More SMA treatment studies are also likely, including those into add-on therapies, with three disease-modifying treatments now available for SMA in the U.S. — Spinraza (nusinersen), Zolgensma, and Evrysdi (risdiplam). Natural history studies of untreated patients, in contrast, are likely to decline and become unviable.
A team of European researchers published findings related to outcome measures used in the multicenter, NatHis-SMA study (NCT02391831) — likely one of the last natural history studies to be undertaken in SMA.
Co-funded by Institut Roche and Association Institut de Myologie, in France, the study’s goal was to characterize the natural disease course of SMA type 2 and 3 over two years, and to identify reliable disease biomarkers and sensitive outcome measures.
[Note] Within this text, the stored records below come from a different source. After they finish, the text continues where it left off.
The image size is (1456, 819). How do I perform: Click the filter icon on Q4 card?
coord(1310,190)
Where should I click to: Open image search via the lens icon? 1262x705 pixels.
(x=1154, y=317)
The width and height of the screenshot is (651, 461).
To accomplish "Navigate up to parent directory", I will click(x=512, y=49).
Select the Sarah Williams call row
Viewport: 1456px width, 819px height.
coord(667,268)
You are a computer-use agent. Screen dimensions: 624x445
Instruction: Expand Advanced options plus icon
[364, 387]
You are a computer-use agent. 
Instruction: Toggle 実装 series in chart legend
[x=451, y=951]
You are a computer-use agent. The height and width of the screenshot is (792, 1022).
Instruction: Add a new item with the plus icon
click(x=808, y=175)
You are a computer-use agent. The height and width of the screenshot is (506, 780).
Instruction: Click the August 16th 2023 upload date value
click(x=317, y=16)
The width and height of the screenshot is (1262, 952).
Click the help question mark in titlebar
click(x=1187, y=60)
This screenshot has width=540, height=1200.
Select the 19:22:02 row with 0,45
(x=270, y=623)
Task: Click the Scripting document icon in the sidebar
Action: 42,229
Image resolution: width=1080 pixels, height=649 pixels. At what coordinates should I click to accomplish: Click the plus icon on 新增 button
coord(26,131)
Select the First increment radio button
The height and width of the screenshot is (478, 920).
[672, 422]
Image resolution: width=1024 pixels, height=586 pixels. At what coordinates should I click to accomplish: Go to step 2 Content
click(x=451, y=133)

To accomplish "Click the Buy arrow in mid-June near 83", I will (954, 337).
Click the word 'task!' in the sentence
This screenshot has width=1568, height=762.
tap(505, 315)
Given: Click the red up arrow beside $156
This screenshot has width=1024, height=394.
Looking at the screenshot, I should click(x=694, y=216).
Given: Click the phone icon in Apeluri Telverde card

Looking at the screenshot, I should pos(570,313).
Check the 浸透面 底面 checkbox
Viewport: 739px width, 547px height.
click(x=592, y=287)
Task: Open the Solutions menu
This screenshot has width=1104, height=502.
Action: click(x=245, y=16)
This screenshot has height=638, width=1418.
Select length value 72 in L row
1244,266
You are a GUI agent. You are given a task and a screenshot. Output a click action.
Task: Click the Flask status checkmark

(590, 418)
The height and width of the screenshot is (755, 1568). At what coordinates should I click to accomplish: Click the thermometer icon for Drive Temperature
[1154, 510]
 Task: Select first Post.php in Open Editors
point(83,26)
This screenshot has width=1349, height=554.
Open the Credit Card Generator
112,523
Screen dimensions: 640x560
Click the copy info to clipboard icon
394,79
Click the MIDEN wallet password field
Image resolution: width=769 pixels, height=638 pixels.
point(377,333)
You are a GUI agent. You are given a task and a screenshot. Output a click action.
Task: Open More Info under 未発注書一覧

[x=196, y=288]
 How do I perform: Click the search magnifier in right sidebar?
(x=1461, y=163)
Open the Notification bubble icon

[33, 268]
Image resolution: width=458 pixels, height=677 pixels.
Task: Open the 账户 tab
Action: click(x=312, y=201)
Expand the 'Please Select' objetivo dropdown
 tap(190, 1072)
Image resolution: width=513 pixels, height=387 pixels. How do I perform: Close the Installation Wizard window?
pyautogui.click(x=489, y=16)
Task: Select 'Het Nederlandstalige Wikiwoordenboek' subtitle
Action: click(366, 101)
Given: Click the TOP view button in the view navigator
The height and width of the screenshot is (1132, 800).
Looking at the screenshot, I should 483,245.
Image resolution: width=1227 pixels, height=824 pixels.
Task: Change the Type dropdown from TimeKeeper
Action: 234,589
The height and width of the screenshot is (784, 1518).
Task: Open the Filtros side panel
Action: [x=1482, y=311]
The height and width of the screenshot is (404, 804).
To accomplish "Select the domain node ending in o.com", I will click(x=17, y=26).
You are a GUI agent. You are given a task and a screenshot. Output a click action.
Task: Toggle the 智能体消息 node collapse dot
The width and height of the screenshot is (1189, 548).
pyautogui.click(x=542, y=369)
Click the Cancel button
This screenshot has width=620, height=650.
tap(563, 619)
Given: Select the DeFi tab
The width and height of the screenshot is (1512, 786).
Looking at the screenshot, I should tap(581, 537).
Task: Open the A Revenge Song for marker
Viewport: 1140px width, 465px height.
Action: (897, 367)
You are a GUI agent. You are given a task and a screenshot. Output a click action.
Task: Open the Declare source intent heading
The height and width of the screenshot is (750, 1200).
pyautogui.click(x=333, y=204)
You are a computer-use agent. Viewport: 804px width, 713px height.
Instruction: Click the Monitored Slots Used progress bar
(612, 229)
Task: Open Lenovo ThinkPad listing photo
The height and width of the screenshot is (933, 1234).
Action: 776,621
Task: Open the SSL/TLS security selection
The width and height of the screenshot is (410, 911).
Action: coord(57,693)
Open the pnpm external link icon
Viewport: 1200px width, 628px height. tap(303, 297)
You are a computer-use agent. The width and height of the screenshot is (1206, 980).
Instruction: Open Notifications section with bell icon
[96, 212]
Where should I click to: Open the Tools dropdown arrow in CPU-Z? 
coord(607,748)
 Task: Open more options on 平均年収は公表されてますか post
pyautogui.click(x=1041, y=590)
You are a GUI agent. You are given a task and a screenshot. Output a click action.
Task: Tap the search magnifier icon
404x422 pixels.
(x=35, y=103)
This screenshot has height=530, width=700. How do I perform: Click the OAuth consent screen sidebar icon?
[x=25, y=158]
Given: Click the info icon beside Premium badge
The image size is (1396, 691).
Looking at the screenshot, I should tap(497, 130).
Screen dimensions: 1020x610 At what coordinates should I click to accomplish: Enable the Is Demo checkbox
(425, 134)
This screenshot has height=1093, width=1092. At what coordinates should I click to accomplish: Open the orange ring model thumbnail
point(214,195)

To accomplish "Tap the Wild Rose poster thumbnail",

It enrolled 81 SMA patients (53 with type 2, and 28 with type 3 disease), ages 2–30, and was conducted at nine neuromuscular disease reference centers across Belgium, France, and Germany between May 2015 and May 2018.
Outcomes assessed at the study’s beginning and every six months thereafter included motor function (using the Motor Function Measure, or MFM, scale), hand strength (via MyoGrip and MyoPinch digital measures), and upper limb activity or walking speed (via an at-home, wearable device called ActiMyo).
Tests of lung function and measures of blood levels of SMN — the protein missing in SMA patients — were also taken.
Wearable devices like ActiMyo are gaining in research interest, as they can capture data across aspects of daily life over a longer timescale. They also allow physicians to follow patients remotely, an advantage during the ongoing COVID-19 pandemic.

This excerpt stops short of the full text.